Investors, both private and institutional, will stop playing if the long-term odds look so poor.

Advisers report having as long a list of spring float prospects now as they did this time last year, and the London Stock Exchange is excited about the chances of attracting some substantial international companies to AIM. However, quantity should be sacrificed for quality this year, and advisers must focus instead on restructuring and revivifying the dozens of moribund companies on their books. For AIM's sake.

Block Shield bonanza

AIM investors can take heart from the story of Block Shield, a little technology company which floated in April 2004, which has developed new commercial uses for its inventions, perfected its manufacturing techniques and stands on the brink of its first big commercial order.

The company has a clever piece of kit which reduces the electromagnetic interference between electronic devices, and is about to announce that it will be used inside a new product launched by one of the world's biggest manufacturers of pacemakers.

The US company St Jude Medical is using the Block Shield technology - combined with technology from IBM - in a wireless medical device, and IBM reckons that Block Shield's share of the orders will be worth $2m this year.

DataCash update

First outing today for Andrew Dark, the new chief executive of DataCash, which processes credit and debit card transactions made over the internet.
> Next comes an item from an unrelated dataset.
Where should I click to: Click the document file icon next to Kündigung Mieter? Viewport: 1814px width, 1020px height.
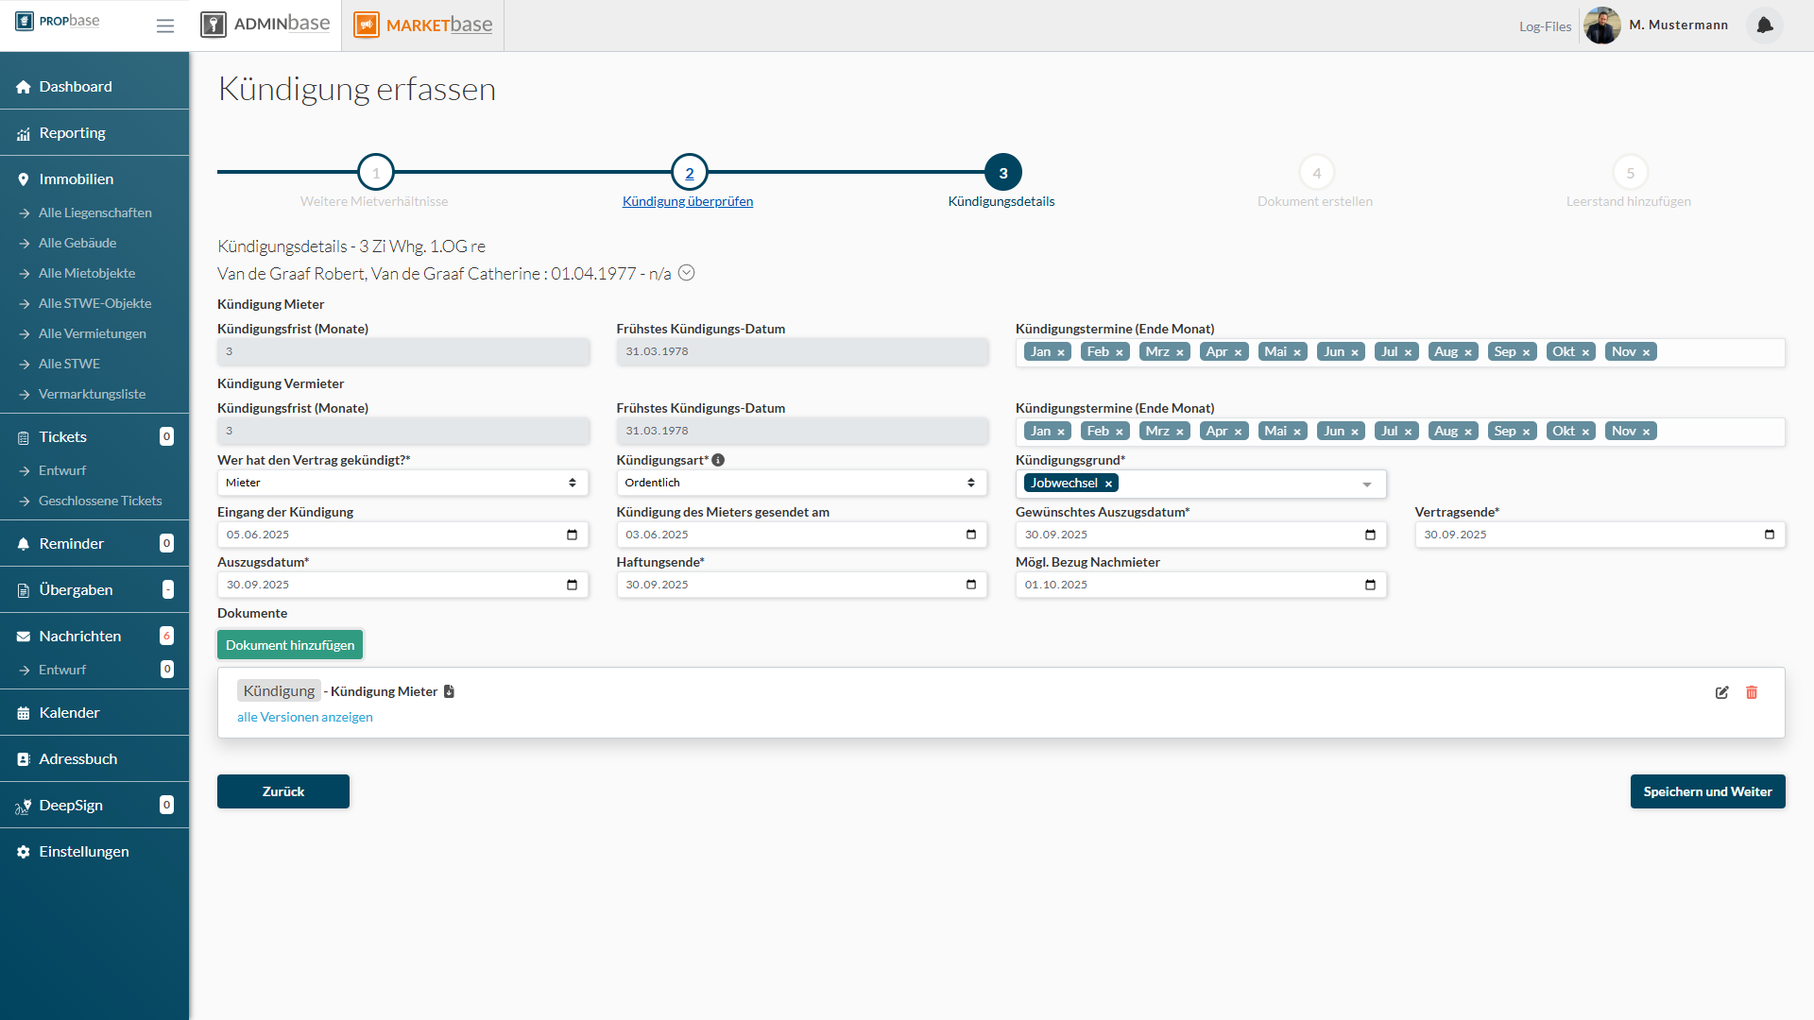(450, 691)
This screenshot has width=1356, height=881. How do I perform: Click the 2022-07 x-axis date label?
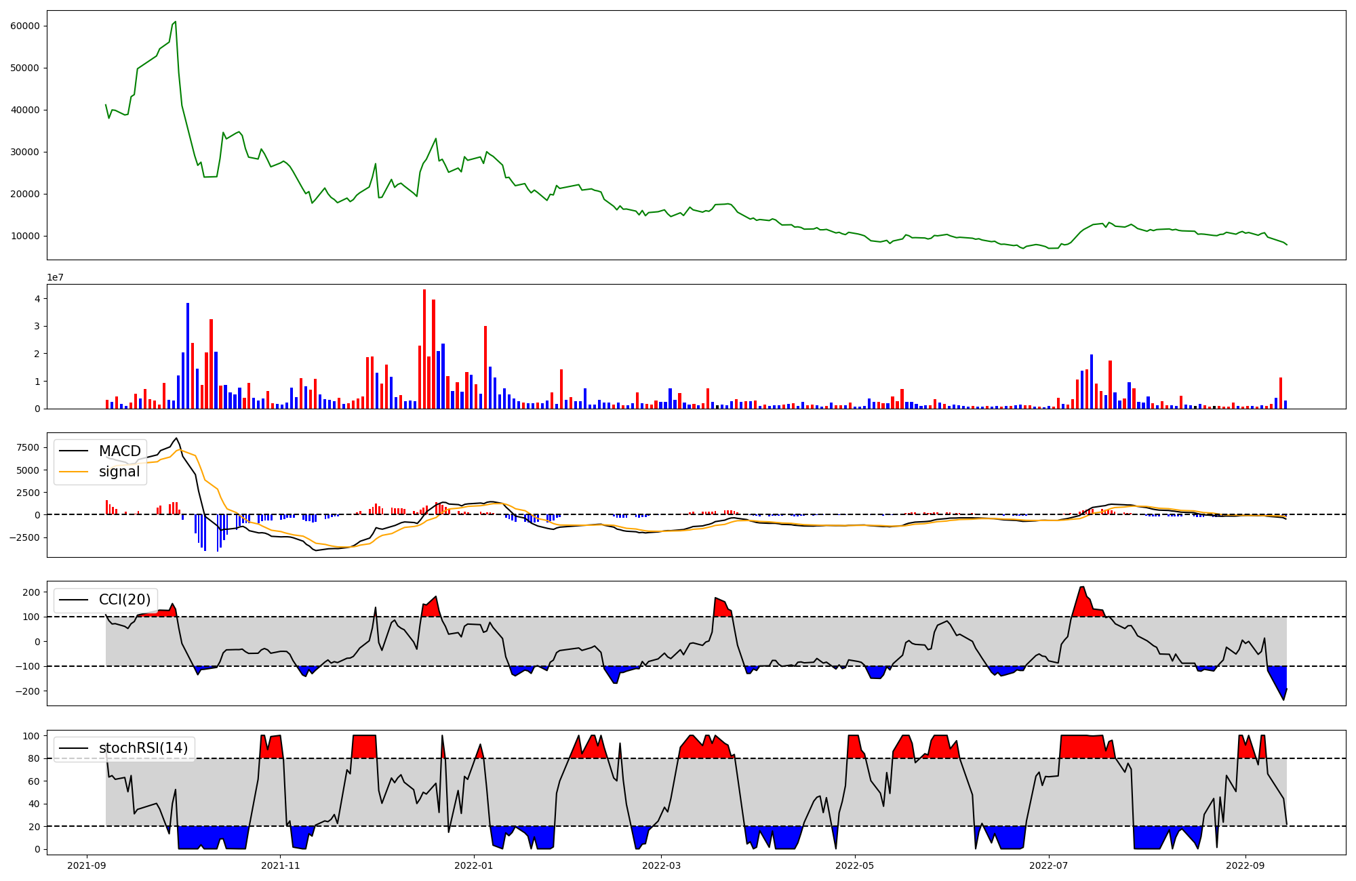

A trading update will show that the company ended 2005 in line with the market's expectations and will make some positive noises about the prospects for new contracts and business relationships in the coming year.

The company is expected to say that it processed 60 million transactions last year, an almost 50 per cent increase.

Shipping firm on course for calmer waters

Small Talk received a New Year's Eve call to suggest we make Global Oceanic Carriers one of The Independent's tips for 2006.

The company was set up to buy a small fleet of large cargo ships, giving AIM investors the chance to get a piece of the burgeoning market for dry-bulk shipping, which has expanded with China's demand for raw materials such as iron ore.

But the timing of the float was lousy, and the shares almost immediately hit an iceberg. Dry-bulk shipping rates - the cost of hiring vessels - collapsed in June and July from $25,000-plus a day to barely $8,000. Even now, industry experts are puzzled as to why. The number of ships available has been creeping up, but not at too fast a rate.

Global Oceanic, which is run by Vassilis Vintiadis, a Greek shipping executive with 39 years' experience, scrapped plans to buy a fourth ship, taking on the chin the loss of a $1.72m deposit and having to pay compensation of 1.5 million shares. Unresolved talks between Global Oceanic and its banks over new loan terms, and the fear that the company's balance sheet may be overstating the value of the existing ships, meant we decided the stock was too risky for The Independent's portfolio.

But consider this. The talks with the banks are now resolved and the company has defined its interest bill for this year at $3.7m, which is easily manageable, even assuming Global Oceanic has to accept lower rates when the current charters on its ships run out between now and spring.

The company also estimates the value of its three ships at $40m, and its net debt at $16.5m. That means its shares are trading at about a one-quarter discount to their net asset value. Directors plan to trade in the smallest ship for one or two newer ships sometime this year, which might be the moment when its shares finally get lifted off the seabed.